[Saved data entries]

----

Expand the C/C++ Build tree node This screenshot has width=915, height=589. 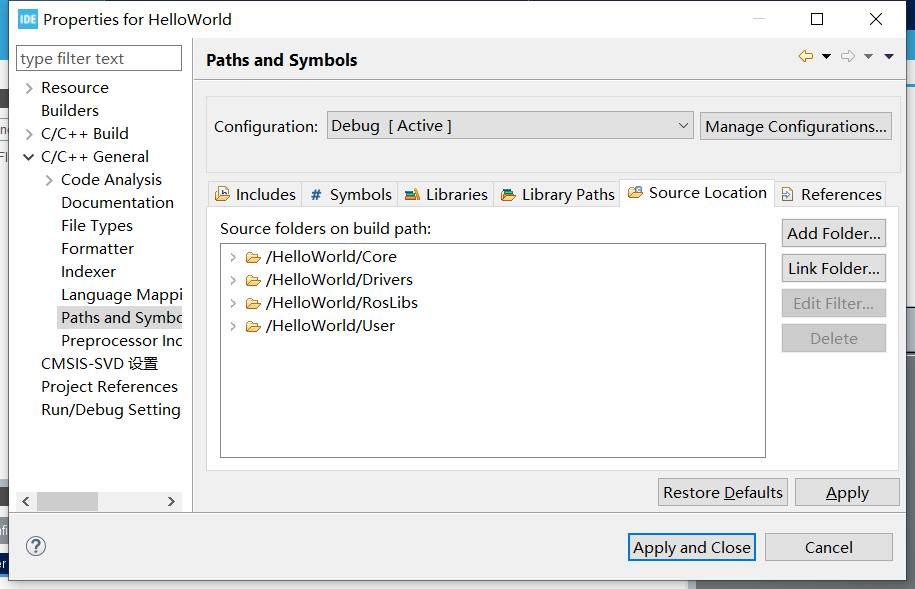29,134
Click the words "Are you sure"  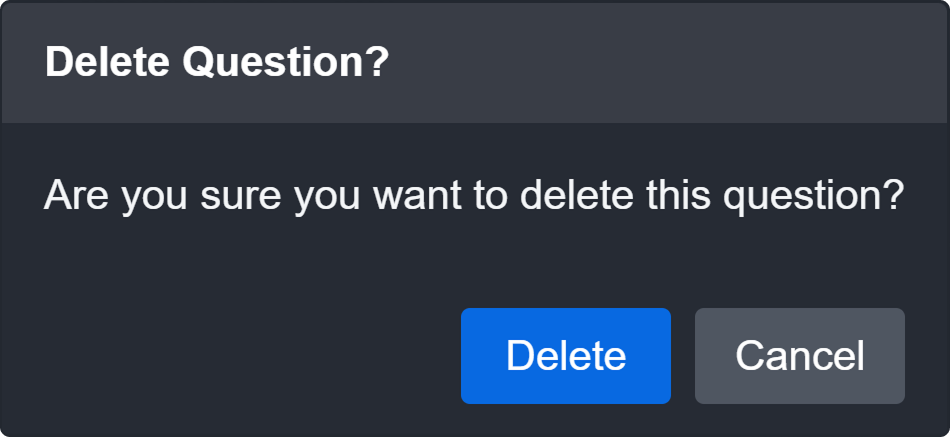pos(165,193)
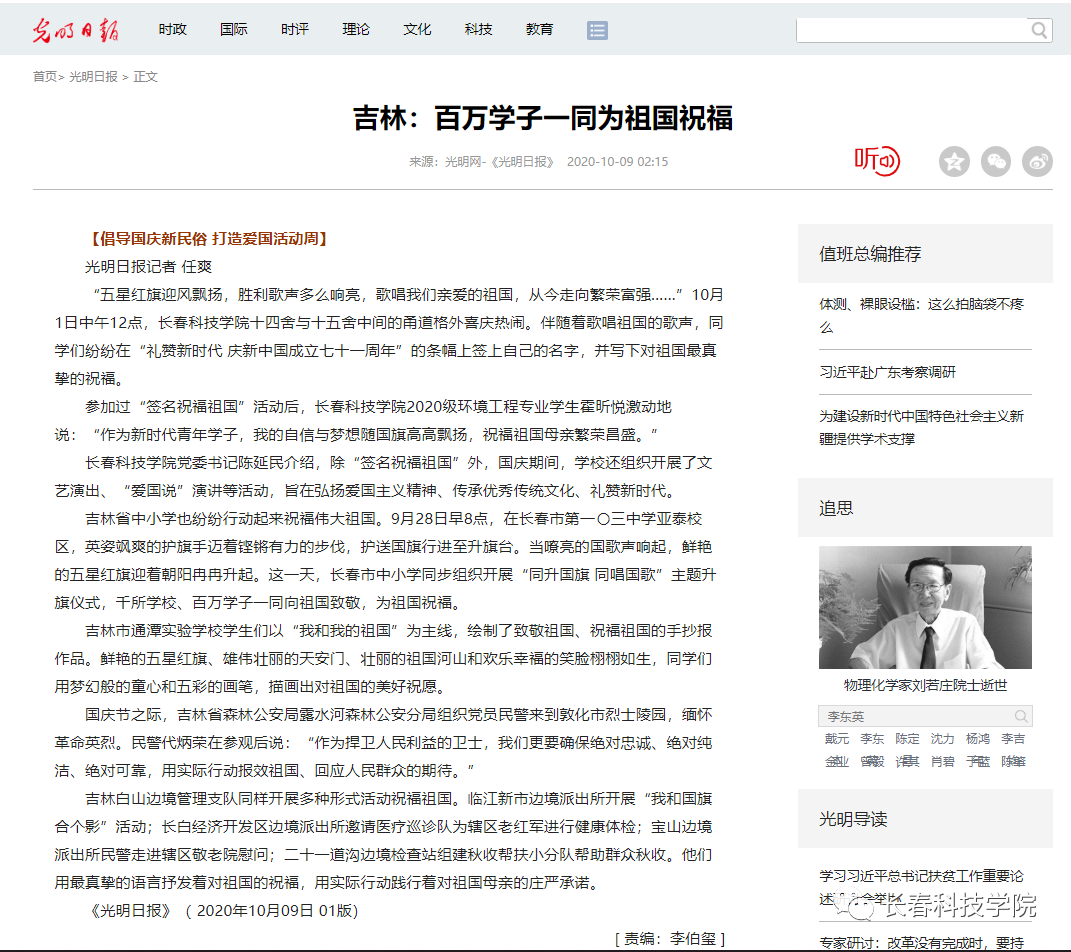Share the article via the WeChat icon
The image size is (1071, 952).
pyautogui.click(x=995, y=161)
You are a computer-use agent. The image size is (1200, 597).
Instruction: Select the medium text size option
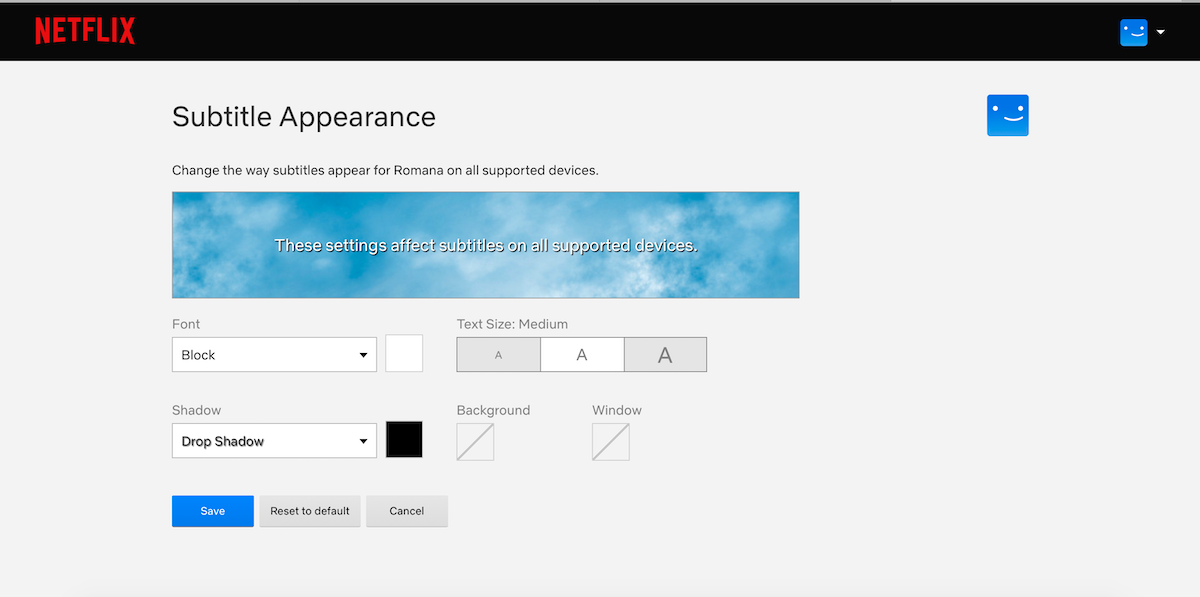click(582, 355)
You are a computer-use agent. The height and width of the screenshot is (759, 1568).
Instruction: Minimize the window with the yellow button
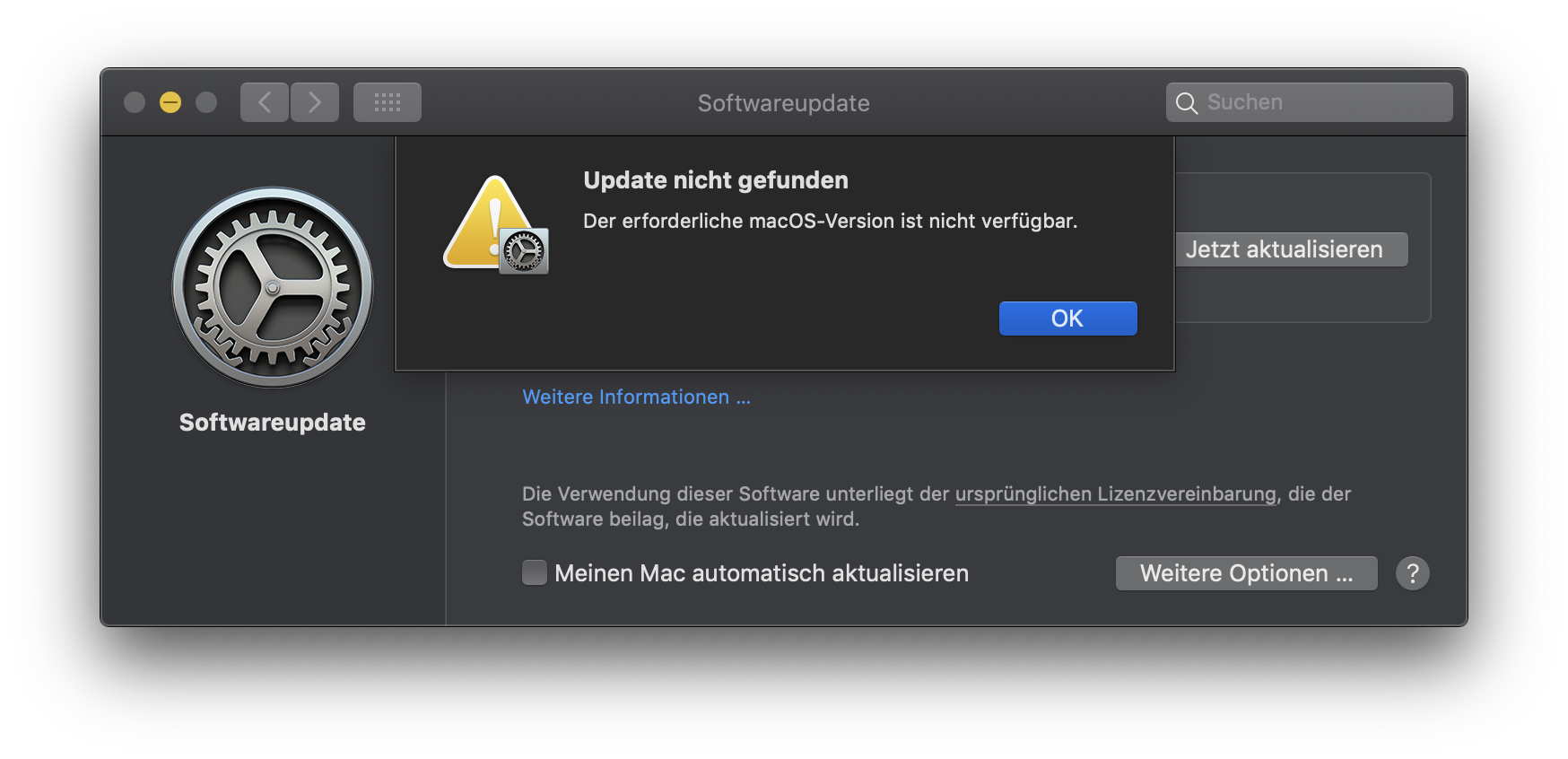point(170,102)
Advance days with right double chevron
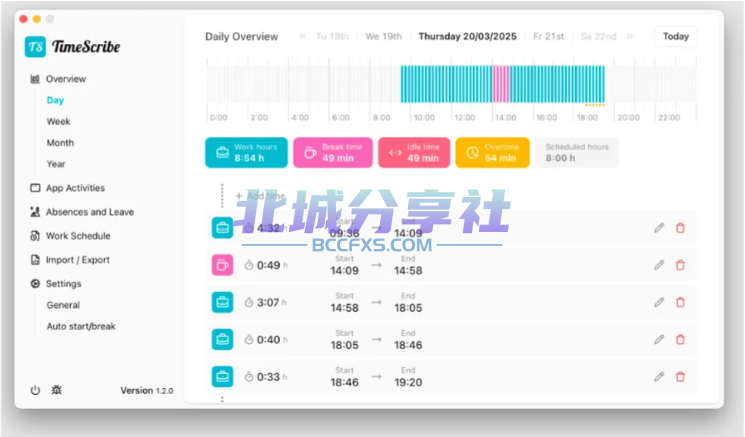 [630, 36]
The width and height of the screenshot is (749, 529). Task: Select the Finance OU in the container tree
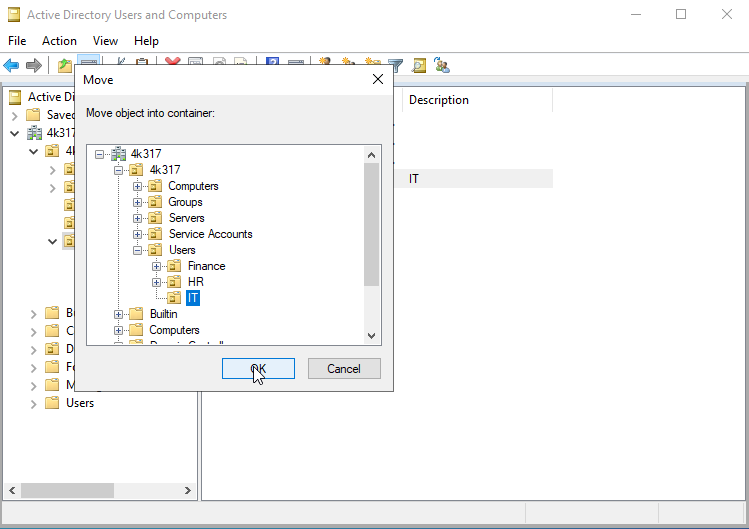tap(206, 266)
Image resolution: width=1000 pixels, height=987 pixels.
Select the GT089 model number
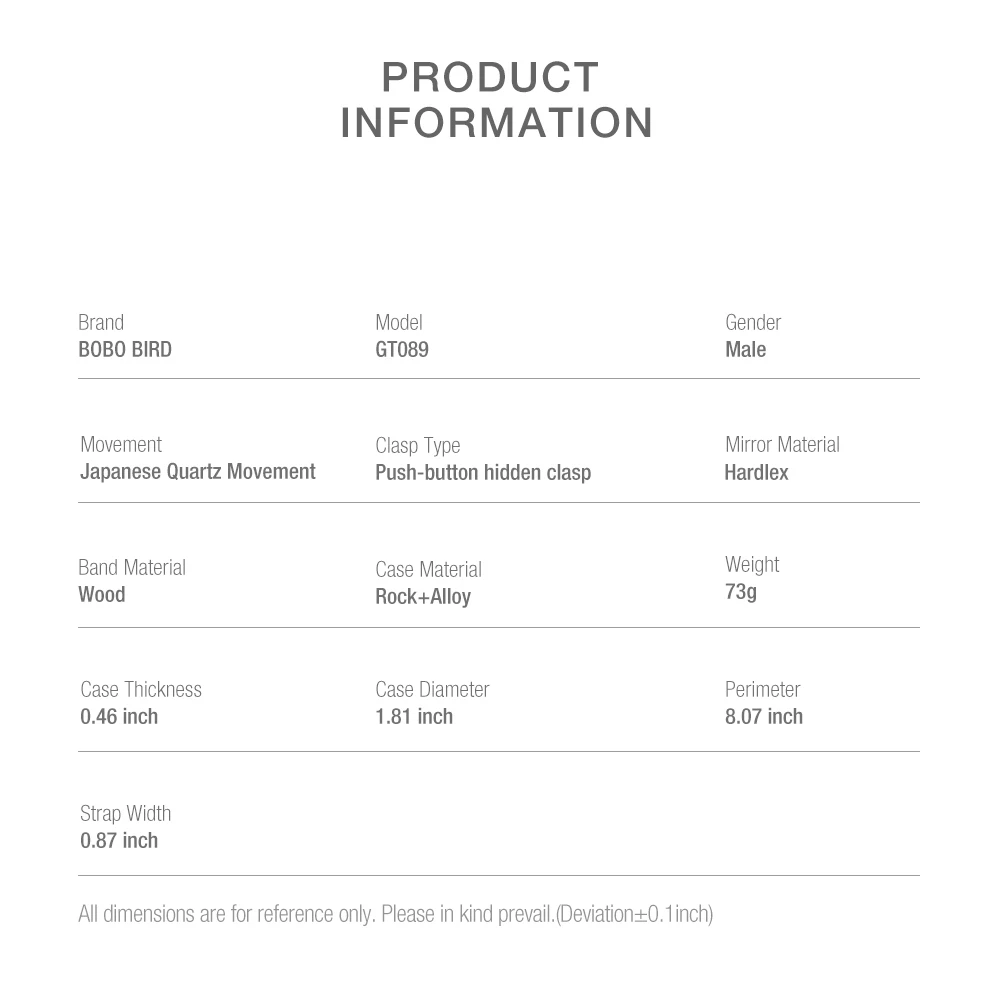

----

- TASK REQUIREMENTS:
Restate word for word the lines that begin at the one containing "You are a computer-use agent. The height" and end with the final line of the records. Pictures stay out.

- ANSWER TO THIS PROBLEM:
You are a computer-use agent. The height and width of the screenshot is (759, 1568).
Instruction: Minimize the window with the yellow button
point(170,102)
Advance days with right double chevron
 [630, 36]
The width and height of the screenshot is (749, 529). Task: Select the Finance OU in the container tree
tap(206, 266)
Image resolution: width=1000 pixels, height=987 pixels.
Select the GT089 model number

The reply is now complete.